→ What you will do:
No pictures go in the copy; retype exactly the lines from the one with "The width and height of the screenshot is (738, 405)." through the last line of the records.

'''

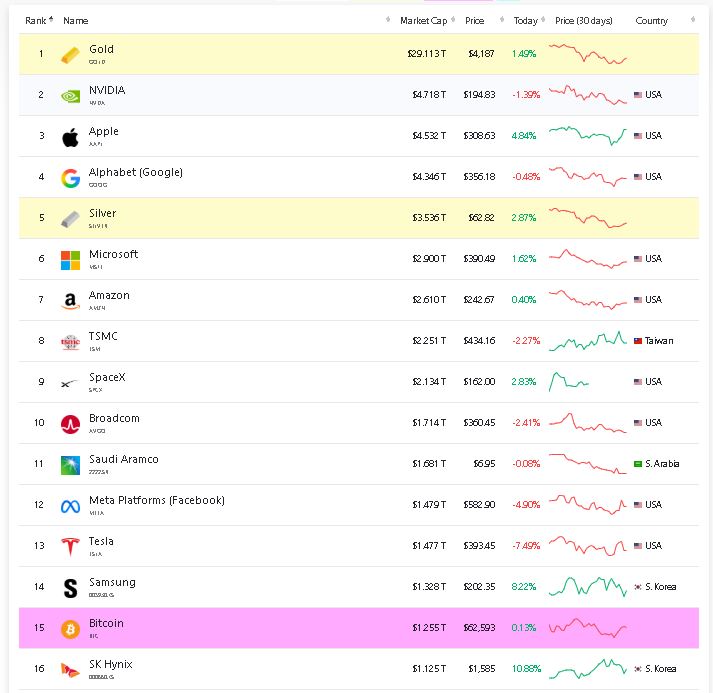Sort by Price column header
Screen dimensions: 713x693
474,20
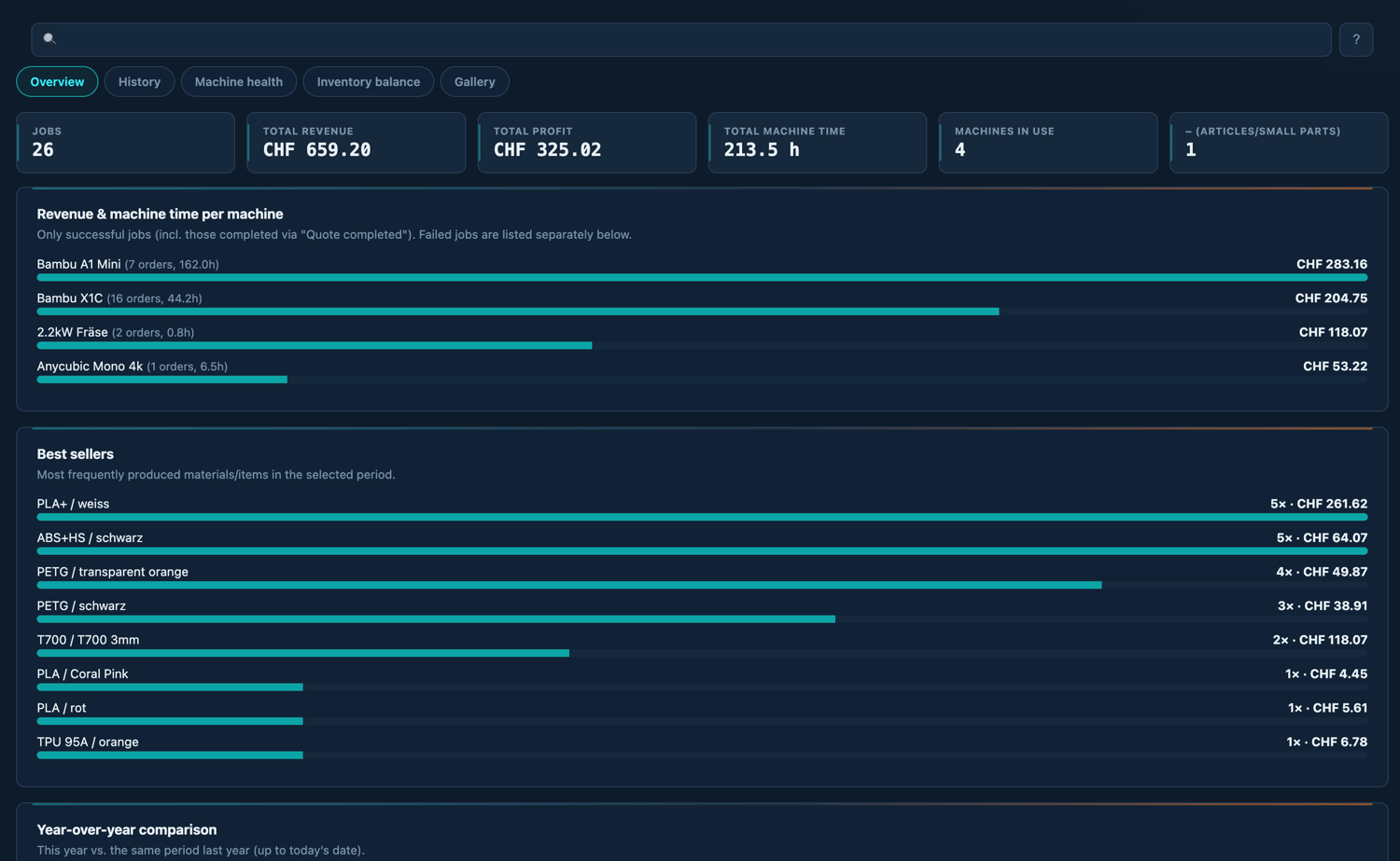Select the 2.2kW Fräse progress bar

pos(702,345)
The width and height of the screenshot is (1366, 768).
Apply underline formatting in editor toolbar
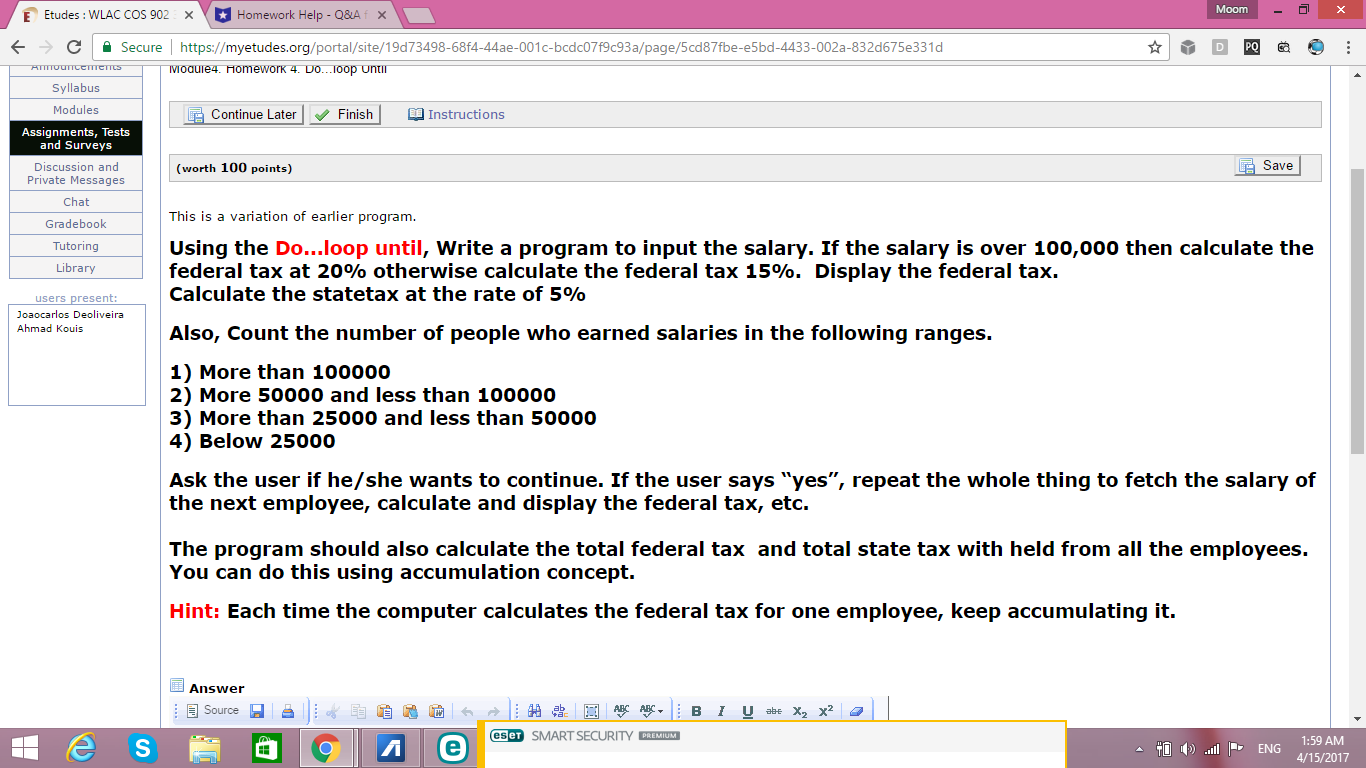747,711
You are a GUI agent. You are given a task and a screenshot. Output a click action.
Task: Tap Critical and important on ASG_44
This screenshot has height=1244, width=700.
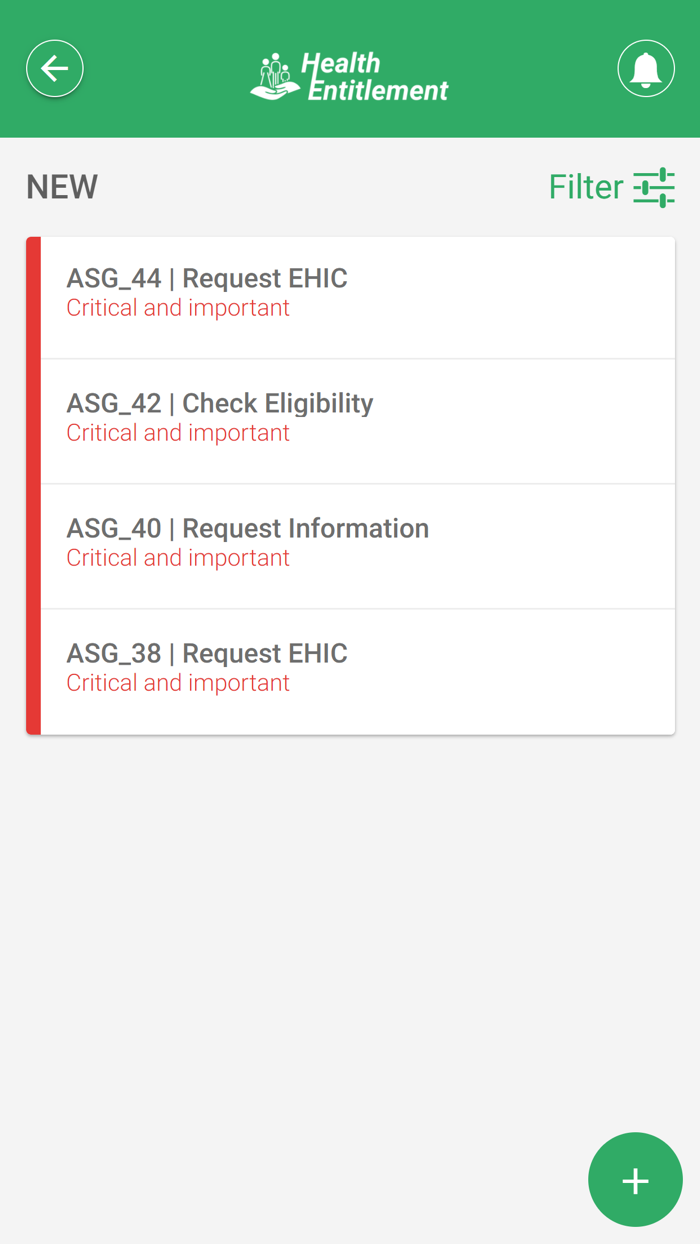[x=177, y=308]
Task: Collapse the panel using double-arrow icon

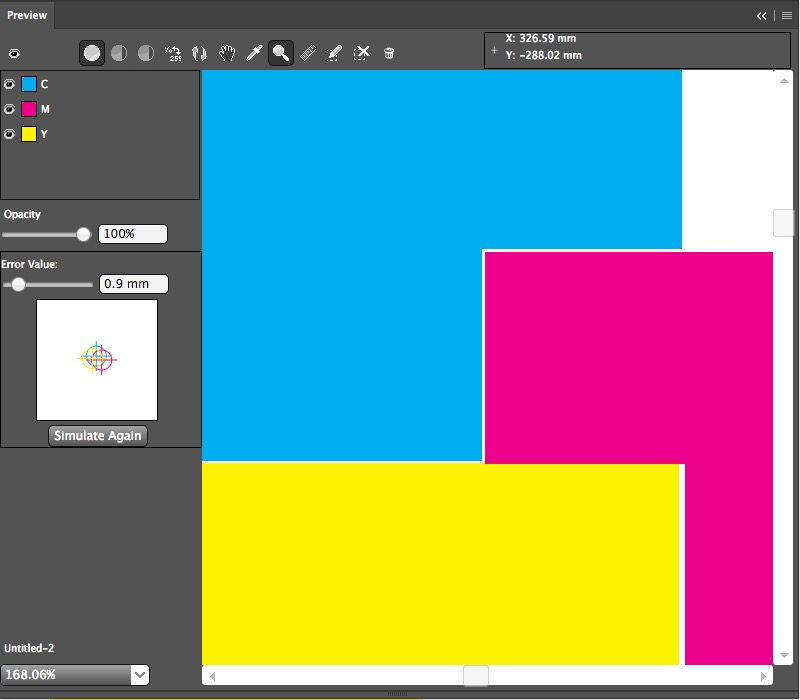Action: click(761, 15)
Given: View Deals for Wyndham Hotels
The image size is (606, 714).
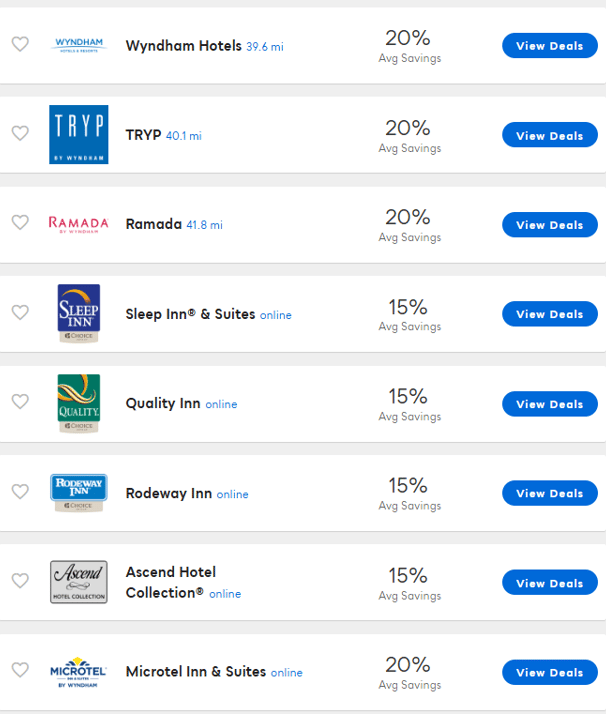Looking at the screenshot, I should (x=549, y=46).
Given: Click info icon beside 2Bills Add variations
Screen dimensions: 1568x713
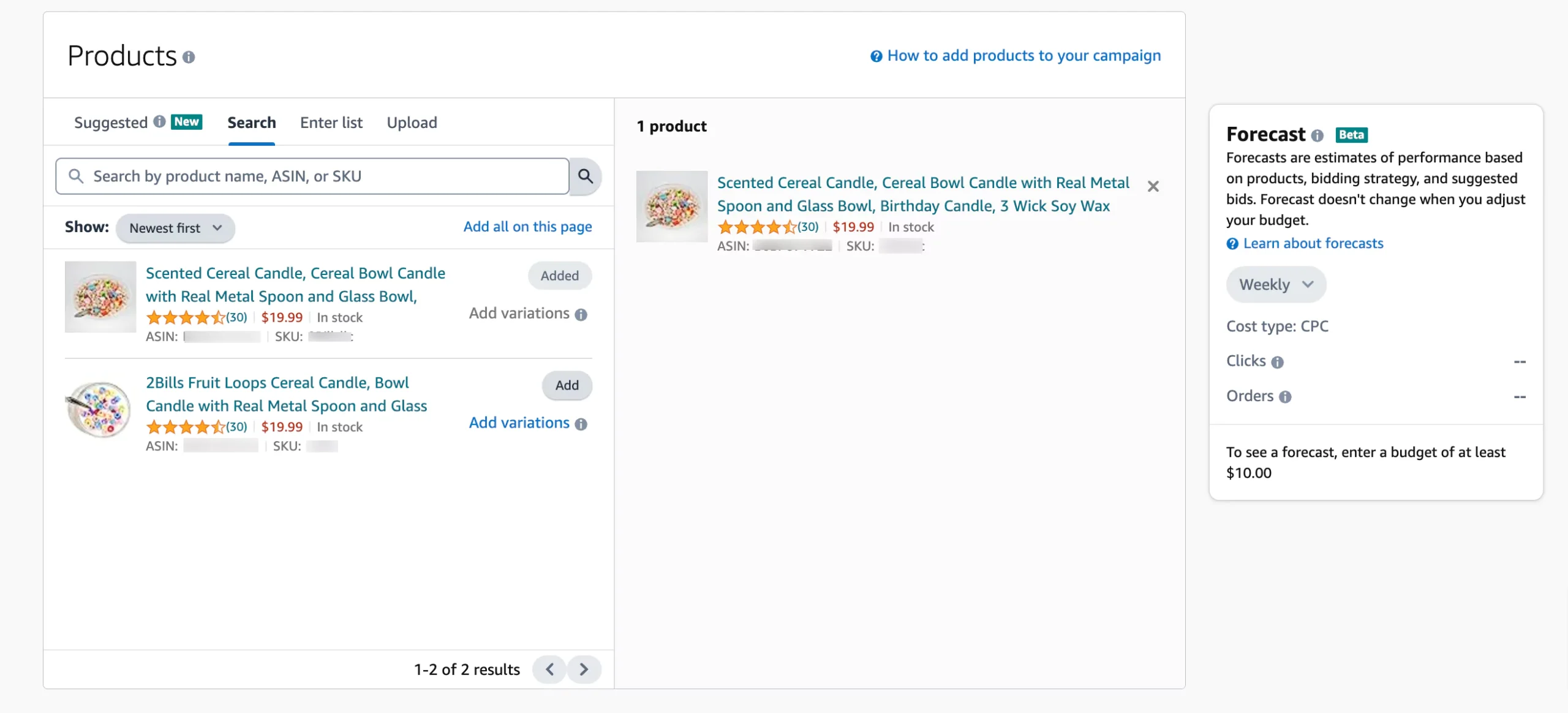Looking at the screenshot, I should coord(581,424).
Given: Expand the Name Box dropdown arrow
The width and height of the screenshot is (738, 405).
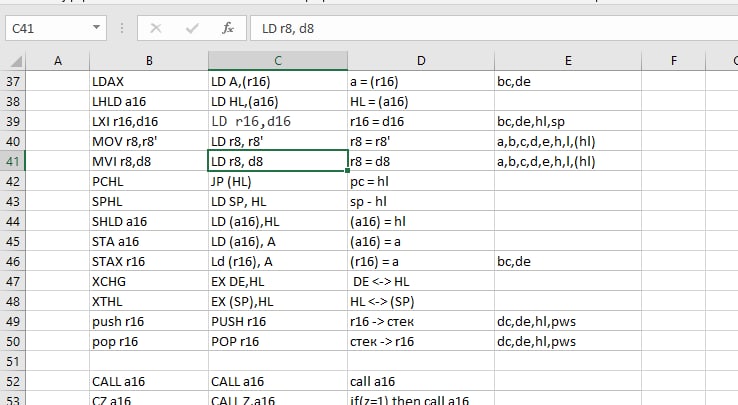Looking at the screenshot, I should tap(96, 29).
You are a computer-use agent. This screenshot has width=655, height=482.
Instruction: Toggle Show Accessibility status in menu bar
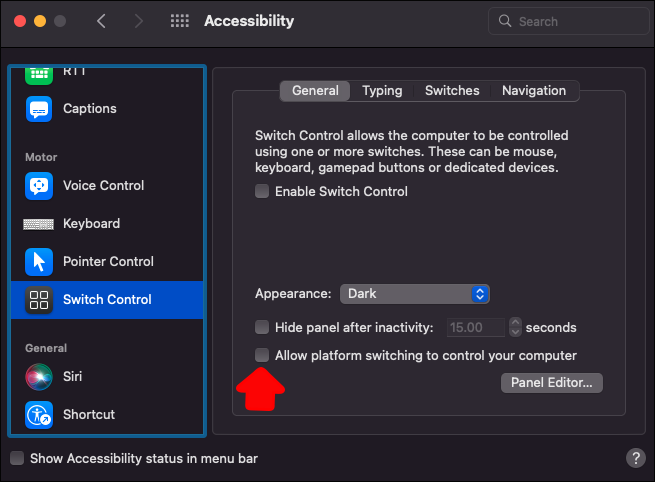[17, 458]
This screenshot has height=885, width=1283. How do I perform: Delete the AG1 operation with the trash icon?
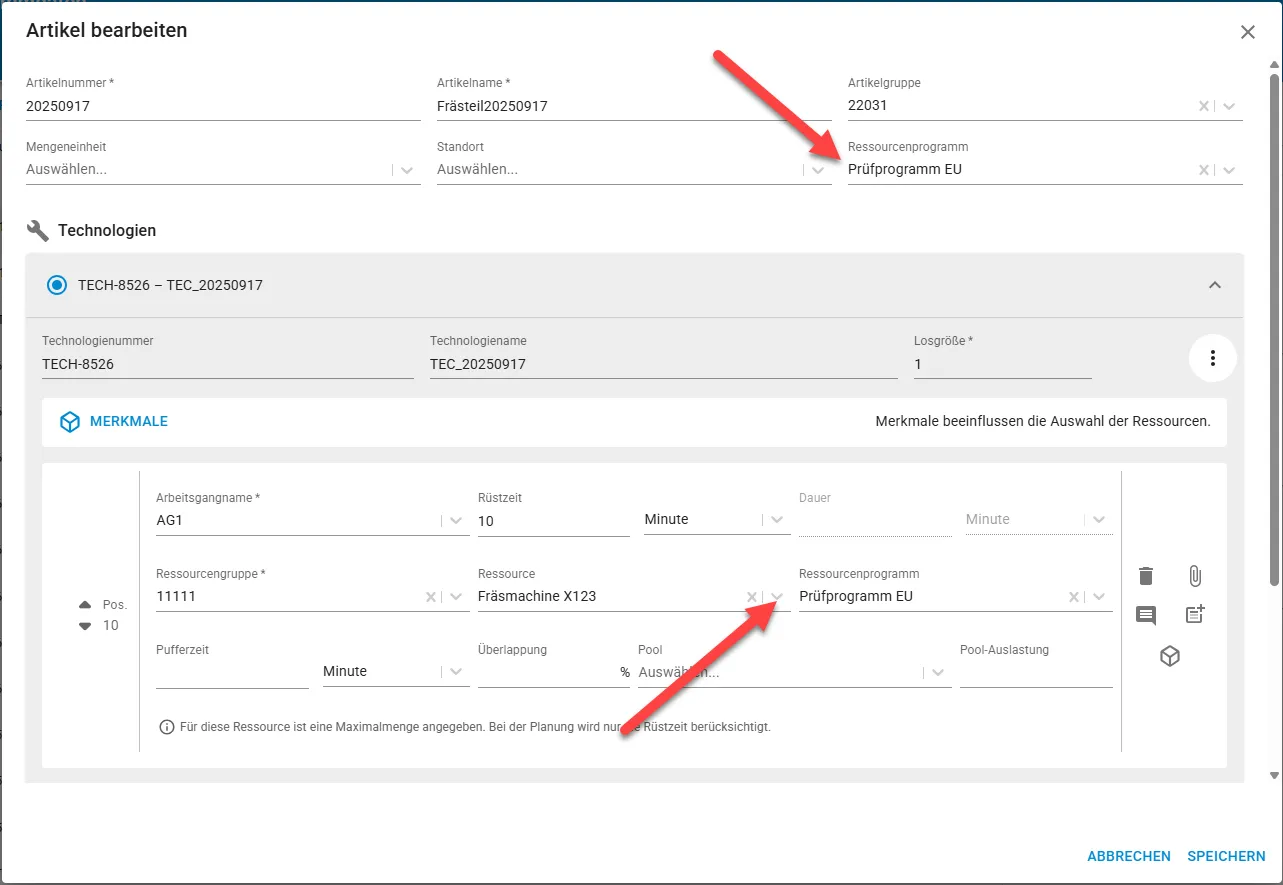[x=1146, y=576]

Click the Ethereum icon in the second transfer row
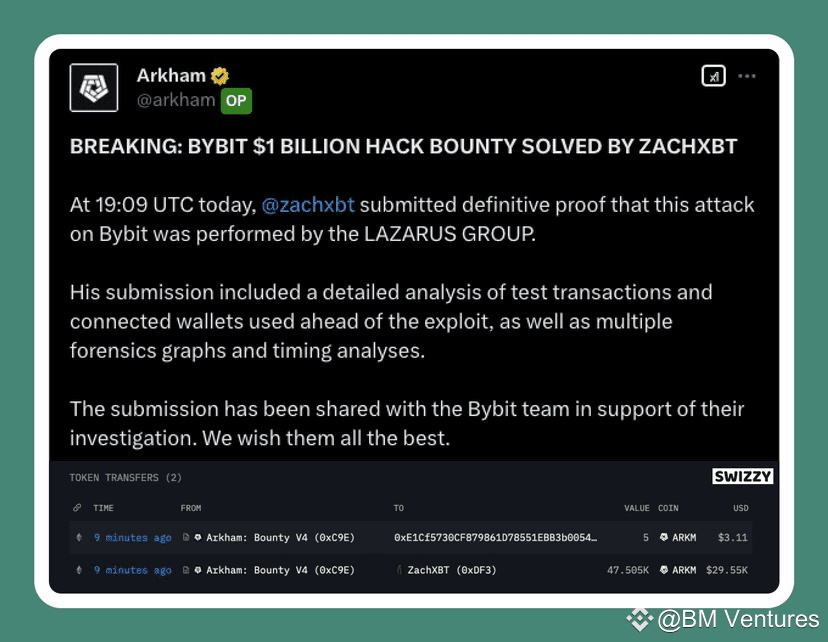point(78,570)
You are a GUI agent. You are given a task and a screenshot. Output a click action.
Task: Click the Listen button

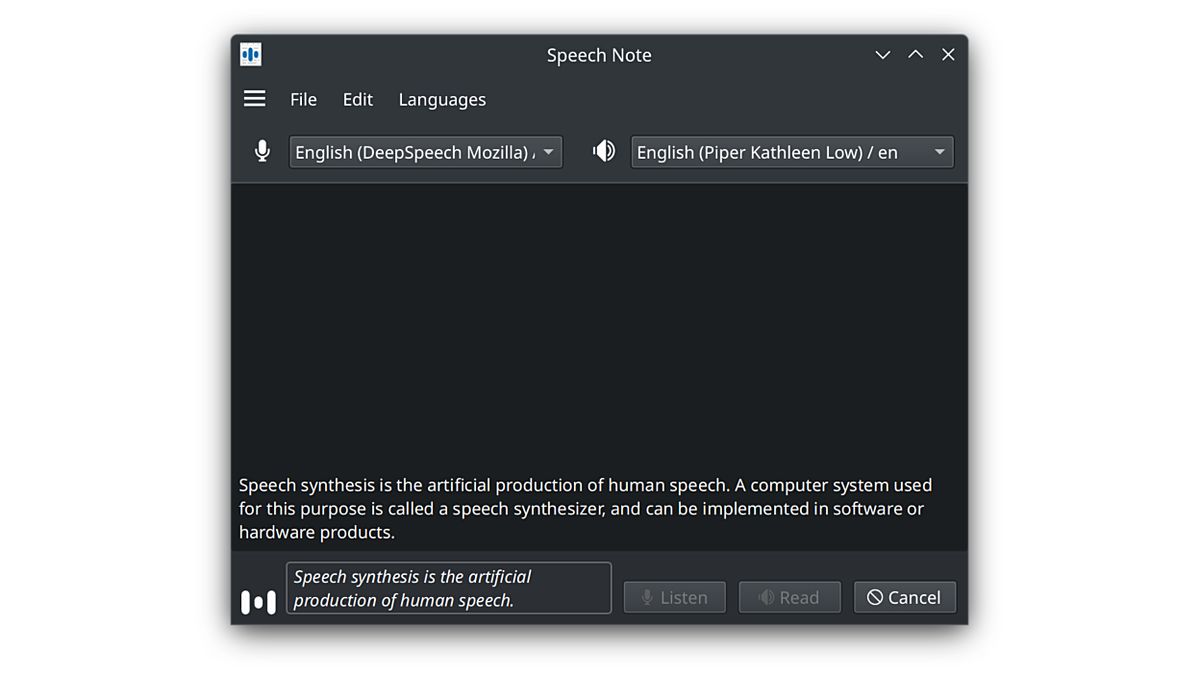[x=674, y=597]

'''

→ Exercise solution:
The width and height of the screenshot is (738, 405).
Looking at the screenshot, I should tap(96, 29).
You are a computer-use agent. This screenshot has width=655, height=482.
Instruction: Toggle Show Accessibility status in menu bar
[17, 458]
This screenshot has height=885, width=1283. How do I perform: Delete the AG1 operation with the trash icon?
[x=1146, y=576]

Click the Ethereum icon in the second transfer row
point(78,570)
You are a GUI agent. You are given a task and a screenshot. Output a click action.
Task: Click the Listen button

[x=674, y=597]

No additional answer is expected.